▸ PROBLEM TO WORK ON
Instruction for the entries below: return the part that opens with the line containing "Task: Toggle Include" and closes with the line containing "The width and", exactly, and no pictures.

▸ Stored records
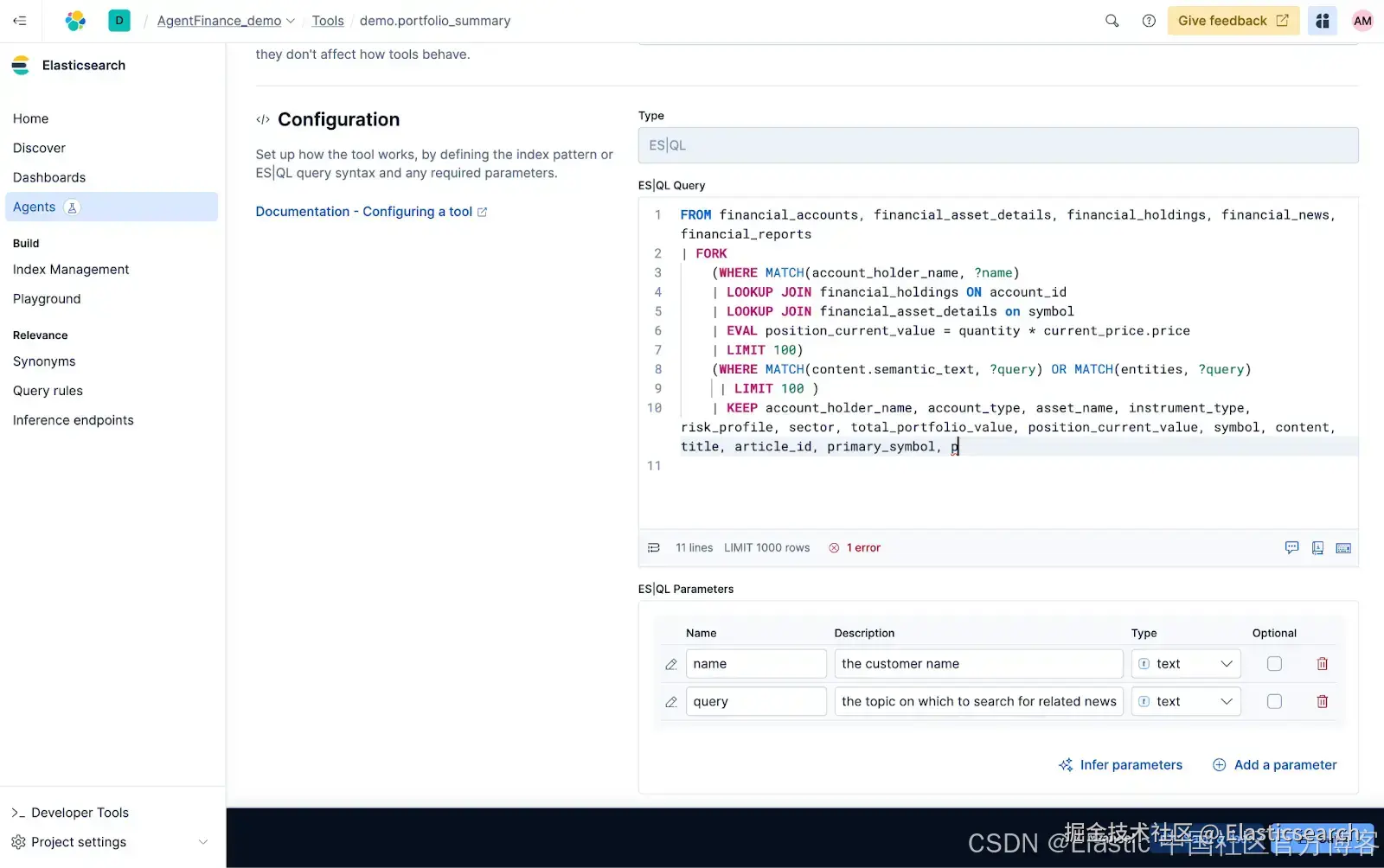Image resolution: width=1384 pixels, height=868 pixels.
Task: Mark query parameter as optional
Action: [1274, 702]
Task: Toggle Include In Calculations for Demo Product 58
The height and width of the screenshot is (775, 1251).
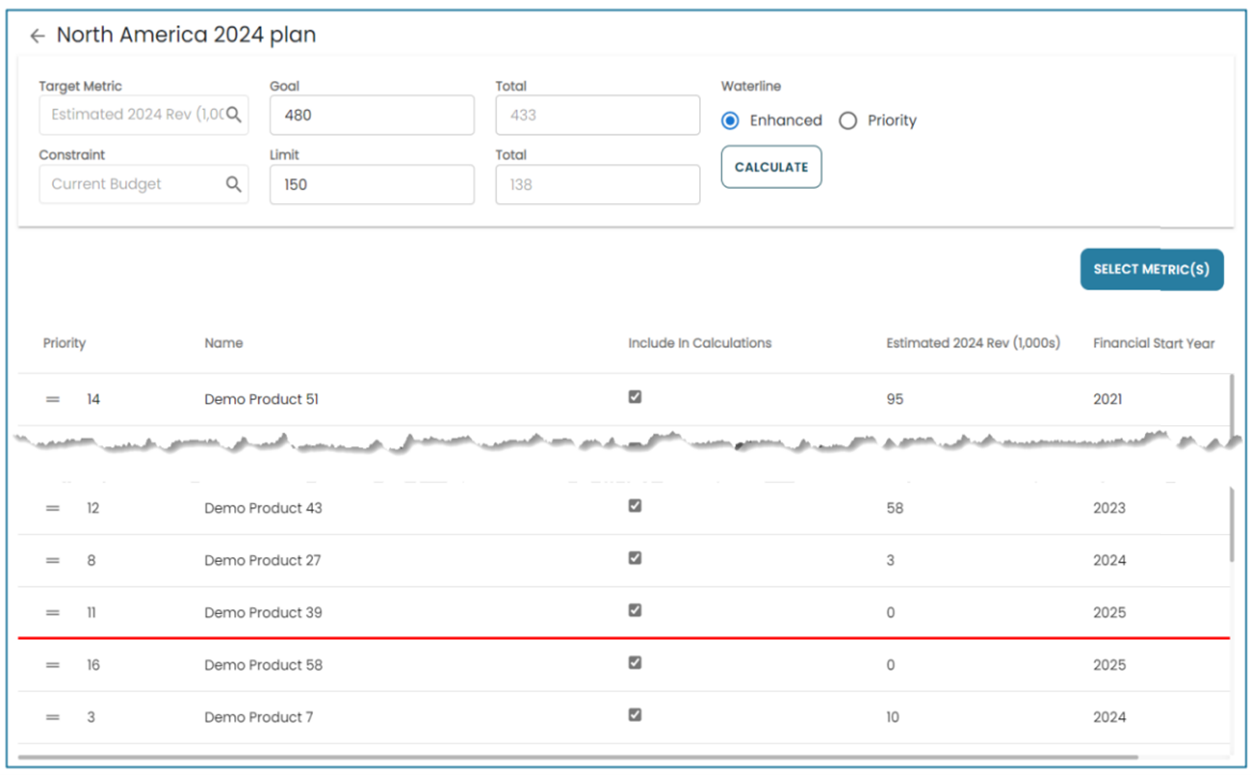Action: click(x=634, y=662)
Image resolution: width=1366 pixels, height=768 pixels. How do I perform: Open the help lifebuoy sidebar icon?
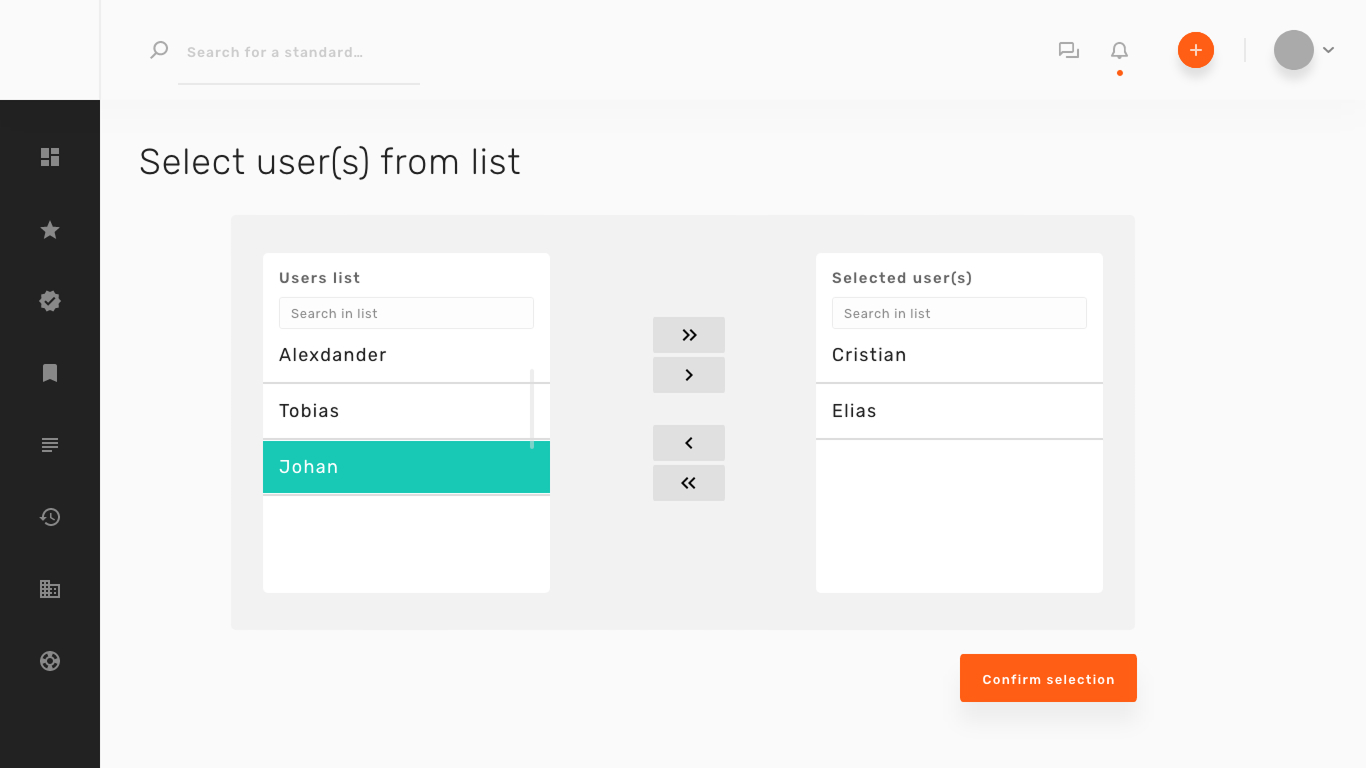click(50, 661)
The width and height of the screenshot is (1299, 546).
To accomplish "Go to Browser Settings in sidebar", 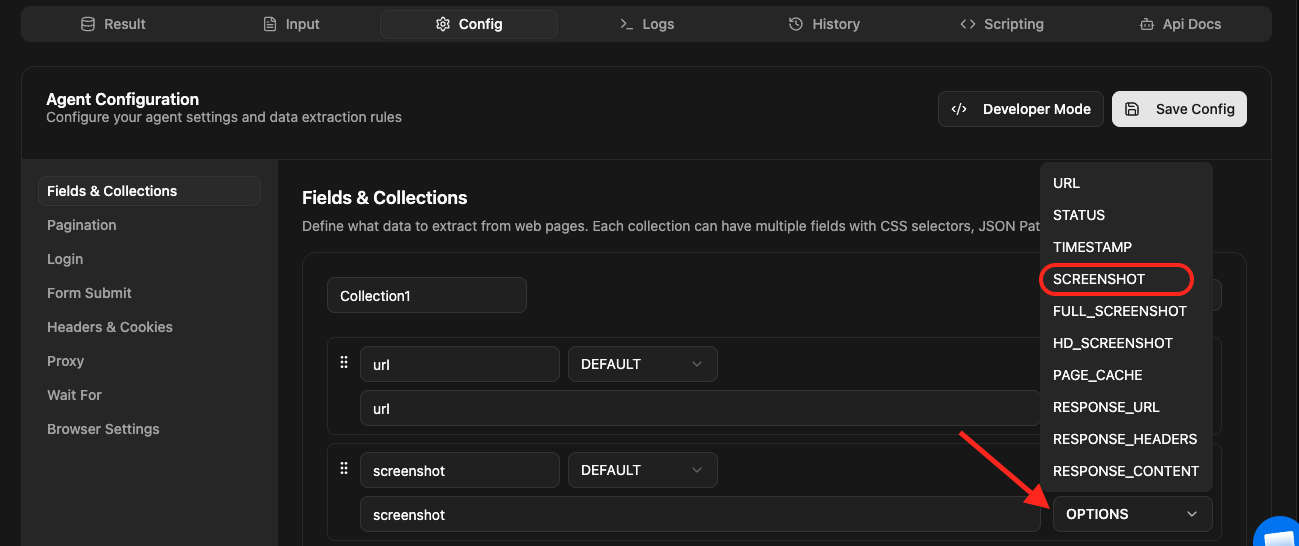I will 103,429.
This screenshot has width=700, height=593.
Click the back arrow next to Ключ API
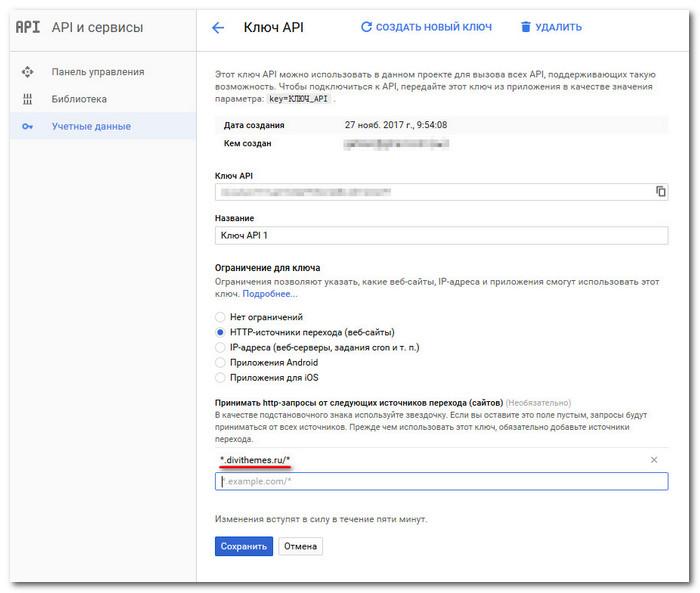click(218, 28)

▸ TASK SOLUTION
Task: Toggle Include In Calculations for Demo Product 58
The height and width of the screenshot is (775, 1251).
Action: click(x=634, y=662)
Image resolution: width=1366 pixels, height=768 pixels. How do I perform: Open the help lifebuoy sidebar icon?
click(50, 661)
The width and height of the screenshot is (1299, 546).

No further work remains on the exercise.